To begin with, ViaSat-1 is "hotter" than older satellites, as we've said. With stronger down link signals, the reduction in strength caused by weather is less noticeable. Think of weather as blue food coloring and the satellite beam as a stream of water. If you add the coloring to a dribble from a faucet the water will be very blue. Put the same amount in our fire hose, and you won't even notice. Strong satellite signals simply overwhelm small weather effects.
|Rain (virga) near Sedona AZ © T Harnish|
But, to be clear, you'll seldom, if ever, notice weather issues using ViaSat's Exede service. One reason is that really heavy rain, strong enough to be a problem, is a rare event. Another reason weather is seldom a problem is that fancy network protocols (software sleuths) are used to detect and retransmit missing data.
In the case of streaming video, Internet applications expect micro-interruptions anyway, so the computer programs create a buffer that can be emptied while data is resent. They work like your water heater where a tank (buffer) of hot water is created so you can drain it off when needed without waiting for it to get hot. That's why you often have to wait for a YouTube or Netflix video to start, they're filling a buffer.
Okay, you say, but what if the weather is really awful, hurricane awful, and they're looking at the real possibility of signal fade? ViaSat has gotcha covered there too, with some really high tech solutions such as adaptive power control and adaptive coding and modulation.
Adaptive power control generally is only necessary when data is being sent by you to the satellite. Your little dish antenna and small amplifier have to yell most of the time for the satellite far away to hear you.

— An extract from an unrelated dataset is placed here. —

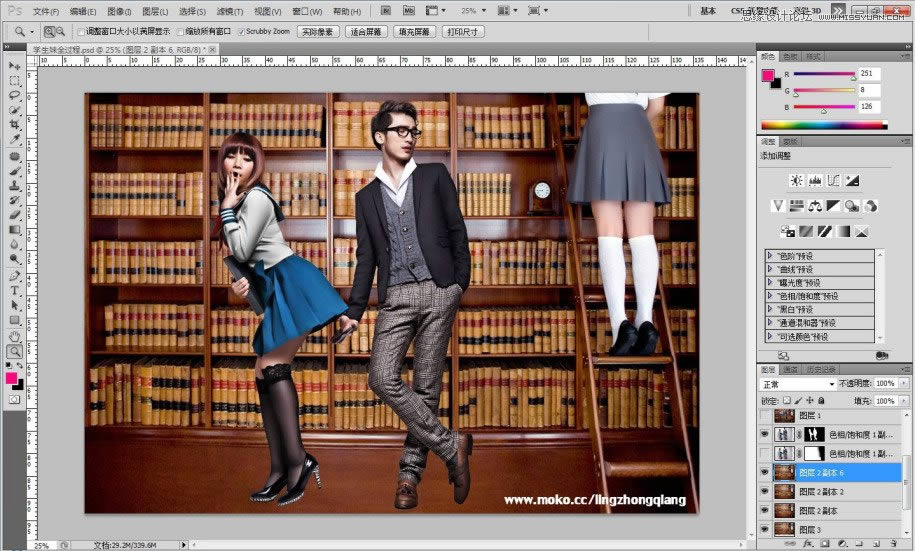Image resolution: width=915 pixels, height=551 pixels.
Task: Hide the 图层 2 副本 6 layer
Action: pos(765,473)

If weather interferes with the satellite, and it's having trouble hearing you, it tells your system to take a deep breath and scream twice as loud for a while to make sure your email to finicky Aunt Martha isn't garbled.
Adaptive modulation, on the other hand, is one of those technologies that, when it's shown in a system diagram, deserves an arrow with a caption that says, "Here there be magic." One of the incantations the magicians use goes something like this: "Euler, Euler, phase-shift, quadraphase; sine wave, sine wave, lowpass, carrier. . .and . . . demodulate." Presto, you have double the bandwidth. But that's just a small part of the show that all happens at the speed of light out in space.

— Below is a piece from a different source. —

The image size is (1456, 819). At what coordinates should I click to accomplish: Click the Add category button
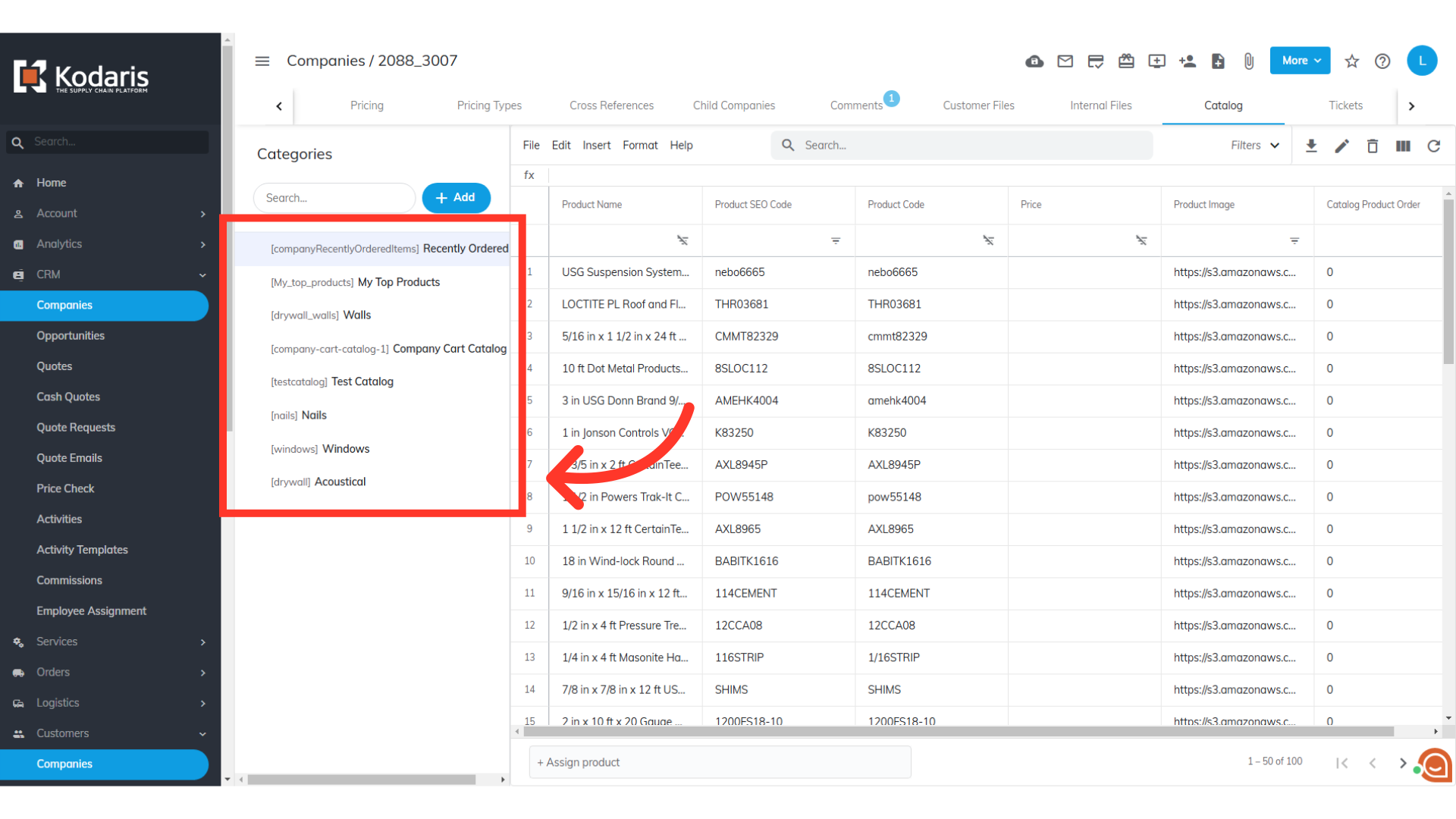point(456,198)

Adaptive coding, including forward error detection, means weather threats just evaporate. Forward error detection sounds like they're not just magicians but psychic too, correcting problems before they happen. But really they're just adding redundancy so your data doesn't have to be retransmitted. It's kinda sad all that magic is going on up there and we can't see it.

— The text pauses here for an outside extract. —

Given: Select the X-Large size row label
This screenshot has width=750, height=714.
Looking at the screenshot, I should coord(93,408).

Like all magic, there's slight of hand at work behind the scenes at ViaSat, and it's fully understood by those in the know. All you need to know is that fancy software can adapt to changing conditions to adjust your instantaneous data rate and the amount of time the satellite allocates to your messages. You're not even aware anything changed.
Weather can potentially affect gateways, too, of course; and that can be a big problem because everyone supported by the gateway would be affected. But gateways use adaptive power control and adaptive modulation and coding, too. In some cases multiple gateways serve the same spot beams and end users. If weather threatens one gateway, another can be pick up the load without any interruption—more magic developed by ViaSat.
The moral of the story
Another nifty trick that ViaSat uses is to put their ground stations outside the coverage area of the spot beams. So while it may be pouring where you are, say in the Gulf Coast or Florida, your gateway might be basking under clear skies in Albuquerque or Tucson.
The moral of the story
Even if it is raining on the gateway, by the way, signal strength is only loosely related to rain intensity. The signal path is generally on a diagonal up from the ground to the satellite located over the West Coast. In any event, the weather at your location has more effect on performance than at the gateway because they have big honking antennae and you just have the little dinky dish.